● DATA
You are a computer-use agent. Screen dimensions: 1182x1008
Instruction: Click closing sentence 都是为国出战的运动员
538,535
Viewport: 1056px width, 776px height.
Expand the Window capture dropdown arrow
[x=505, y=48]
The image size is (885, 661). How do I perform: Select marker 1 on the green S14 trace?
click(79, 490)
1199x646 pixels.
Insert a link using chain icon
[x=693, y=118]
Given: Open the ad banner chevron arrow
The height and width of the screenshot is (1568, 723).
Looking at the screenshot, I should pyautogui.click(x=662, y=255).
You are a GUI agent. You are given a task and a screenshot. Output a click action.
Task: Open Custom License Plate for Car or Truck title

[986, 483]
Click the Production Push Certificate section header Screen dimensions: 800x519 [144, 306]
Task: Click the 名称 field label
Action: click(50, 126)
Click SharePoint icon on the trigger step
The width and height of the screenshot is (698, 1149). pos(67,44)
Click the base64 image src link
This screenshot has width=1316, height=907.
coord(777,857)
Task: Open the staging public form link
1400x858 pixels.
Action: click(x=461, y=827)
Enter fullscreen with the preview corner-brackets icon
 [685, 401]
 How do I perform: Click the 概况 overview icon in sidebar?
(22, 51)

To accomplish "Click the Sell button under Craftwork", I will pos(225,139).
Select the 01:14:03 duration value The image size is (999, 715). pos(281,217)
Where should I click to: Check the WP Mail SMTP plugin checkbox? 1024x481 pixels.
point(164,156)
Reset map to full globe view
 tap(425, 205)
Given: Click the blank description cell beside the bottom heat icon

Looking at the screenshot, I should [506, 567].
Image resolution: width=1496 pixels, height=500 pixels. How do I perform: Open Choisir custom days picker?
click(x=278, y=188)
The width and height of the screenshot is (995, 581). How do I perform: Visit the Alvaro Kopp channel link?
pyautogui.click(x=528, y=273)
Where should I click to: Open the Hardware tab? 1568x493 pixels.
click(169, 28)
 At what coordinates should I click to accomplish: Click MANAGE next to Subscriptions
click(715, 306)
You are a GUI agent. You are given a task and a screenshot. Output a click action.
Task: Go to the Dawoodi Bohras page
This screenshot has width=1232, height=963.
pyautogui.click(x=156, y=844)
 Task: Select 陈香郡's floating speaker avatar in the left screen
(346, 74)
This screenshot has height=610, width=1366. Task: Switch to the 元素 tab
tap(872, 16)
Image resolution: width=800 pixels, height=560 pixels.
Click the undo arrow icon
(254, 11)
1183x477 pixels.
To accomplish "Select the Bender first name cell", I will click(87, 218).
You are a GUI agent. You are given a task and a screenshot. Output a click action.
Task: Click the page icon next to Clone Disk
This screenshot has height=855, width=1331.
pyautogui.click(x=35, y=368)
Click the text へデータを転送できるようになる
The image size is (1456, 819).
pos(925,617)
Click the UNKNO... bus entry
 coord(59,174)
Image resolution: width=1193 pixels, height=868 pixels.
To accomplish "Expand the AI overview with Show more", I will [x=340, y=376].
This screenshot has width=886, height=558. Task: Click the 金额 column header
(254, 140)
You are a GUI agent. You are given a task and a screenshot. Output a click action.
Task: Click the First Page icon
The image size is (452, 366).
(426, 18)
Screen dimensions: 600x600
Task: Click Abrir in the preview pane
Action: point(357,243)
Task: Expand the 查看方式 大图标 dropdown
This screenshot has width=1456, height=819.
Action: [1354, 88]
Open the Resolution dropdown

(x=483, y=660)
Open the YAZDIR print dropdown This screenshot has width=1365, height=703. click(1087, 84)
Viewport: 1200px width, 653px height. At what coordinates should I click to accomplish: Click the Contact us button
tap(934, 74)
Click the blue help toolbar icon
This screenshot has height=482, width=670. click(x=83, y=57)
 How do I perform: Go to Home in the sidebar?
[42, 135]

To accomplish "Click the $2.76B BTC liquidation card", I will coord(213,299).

● EXERCISE PROMPT
Put the listing above into a Markdown table with two columns, No. and Text. Number each line in No., put the line itself in Text, and leave out blank lines.

● OUTPUT FOR THIS EXERCISE
| No. | Text |
|---|---|
| 1 | You are a computer-use agent. Screen dimensions: 1182x1008 |
| 2 | Instruction: Click closing sentence 都是为国出战的运动员 |
| 3 | 538,535 |
| 4 | Viewport: 1056px width, 776px height. |
| 5 | Expand the Window capture dropdown arrow |
| 6 | [x=505, y=48] |
| 7 | The image size is (885, 661). How do I perform: Select marker 1 on the green S14 trace? |
| 8 | click(79, 490) |
| 9 | 1199x646 pixels. |
| 10 | Insert a link using chain icon |
| 11 | [x=693, y=118] |
| 12 | Given: Open the ad banner chevron arrow |
| 13 | The height and width of the screenshot is (1568, 723). |
| 14 | Looking at the screenshot, I should pyautogui.click(x=662, y=255). |
| 15 | You are a GUI agent. You are given a task and a screenshot. Output a click action. |
| 16 | Task: Open Custom License Plate for Car or Truck title |
| 17 | [986, 483] |
| 18 | Click the Production Push Certificate section header Screen dimensions: 800x519 [144, 306] |
| 19 | Task: Click the 名称 field label |
| 20 | Action: click(50, 126) |
| 21 | Click SharePoint icon on the trigger step |
| 22 | The width and height of the screenshot is (698, 1149). pos(67,44) |
| 23 | Click the base64 image src link |
| 24 | This screenshot has width=1316, height=907. |
| 25 | coord(777,857) |
| 26 | Task: Open the staging public form link |
| 27 | 1400x858 pixels. |
| 28 | Action: click(x=461, y=827) |
| 29 | Enter fullscreen with the preview corner-brackets icon |
| 30 |  [685, 401] |
| 31 |  How do I perform: Click the 概况 overview icon in sidebar? |
| 32 | (22, 51) |
| 33 | To accomplish "Click the Sell button under Craftwork", I will pos(225,139). |
| 34 | Select the 01:14:03 duration value The image size is (999, 715). pos(281,217) |
| 35 | Where should I click to: Check the WP Mail SMTP plugin checkbox? 1024x481 pixels. |
| 36 | point(164,156) |
| 37 | Reset map to full globe view |
| 38 |  tap(425, 205) |
| 39 | Given: Click the blank description cell beside the bottom heat icon |
| 40 | Looking at the screenshot, I should [506, 567]. |
| 41 | Image resolution: width=1496 pixels, height=500 pixels. How do I perform: Open Choisir custom days picker? |
| 42 | click(x=278, y=188) |
| 43 | The width and height of the screenshot is (995, 581). How do I perform: Visit the Alvaro Kopp channel link? |
| 44 | pyautogui.click(x=528, y=273) |
| 45 | Where should I click to: Open the Hardware tab? 1568x493 pixels. |
| 46 | click(169, 28) |
| 47 |  At what coordinates should I click to accomplish: Click MANAGE next to Subscriptions |
| 48 | click(715, 306) |
| 49 | You are a GUI agent. You are given a task and a screenshot. Output a click action. |
| 50 | Task: Go to the Dawoodi Bohras page |
| 51 | This screenshot has width=1232, height=963. |
| 52 | pyautogui.click(x=156, y=844) |
| 53 |  Task: Select 陈香郡's floating speaker avatar in the left screen |
| 54 | (346, 74) |
| 55 | This screenshot has height=610, width=1366. Task: Switch to the 元素 tab |
| 56 | tap(872, 16) |
| 57 | Image resolution: width=800 pixels, height=560 pixels. |
| 58 | Click the undo arrow icon |
| 59 | (254, 11) |
| 60 | 1183x477 pixels. |
| 61 | To accomplish "Select the Bender first name cell", I will click(87, 218). |
| 62 | You are a GUI agent. You are given a task and a screenshot. Output a click action. |
| 63 | Task: Click the page icon next to Clone Disk |
| 64 | This screenshot has height=855, width=1331. |
| 65 | pyautogui.click(x=35, y=368) |
| 66 | Click the text へデータを転送できるようになる |
| 67 | The image size is (1456, 819). |
| 68 | pos(925,617) |
| 69 | Click the UNKNO... bus entry |
| 70 |  coord(59,174) |
| 71 | Image resolution: width=1193 pixels, height=868 pixels. |
| 72 | To accomplish "Expand the AI overview with Show more", I will [x=340, y=376]. |
| 73 | This screenshot has width=886, height=558. Task: Click the 金额 column header |
| 74 | (254, 140) |
| 75 | You are a GUI agent. You are given a task and a screenshot. Output a click action. |
| 76 | Task: Click the First Page icon |
| 77 | The image size is (452, 366). |
| 78 | (426, 18) |
| 79 | Screen dimensions: 600x600 |
| 80 | Task: Click Abrir in the preview pane |
| 81 | Action: point(357,243) |
| 82 | Task: Expand the 查看方式 大图标 dropdown |
| 83 | This screenshot has width=1456, height=819. |
| 84 | Action: [1354, 88] |
| 85 | Open the Resolution dropdown |
| 86 | (x=483, y=660) |
| 87 | Open the YAZDIR print dropdown This screenshot has width=1365, height=703. click(1087, 84) |
| 88 | Viewport: 1200px width, 653px height. At what coordinates should I click to accomplish: Click the Contact us button |
| 89 | tap(934, 74) |
| 90 | Click the blue help toolbar icon |
| 91 | This screenshot has height=482, width=670. click(x=83, y=57) |
| 92 |  How do I perform: Go to Home in the sidebar? |
| 93 | [42, 135] |
| 94 | To accomplish "Click the $2.76B BTC liquidation card", I will coord(213,299). |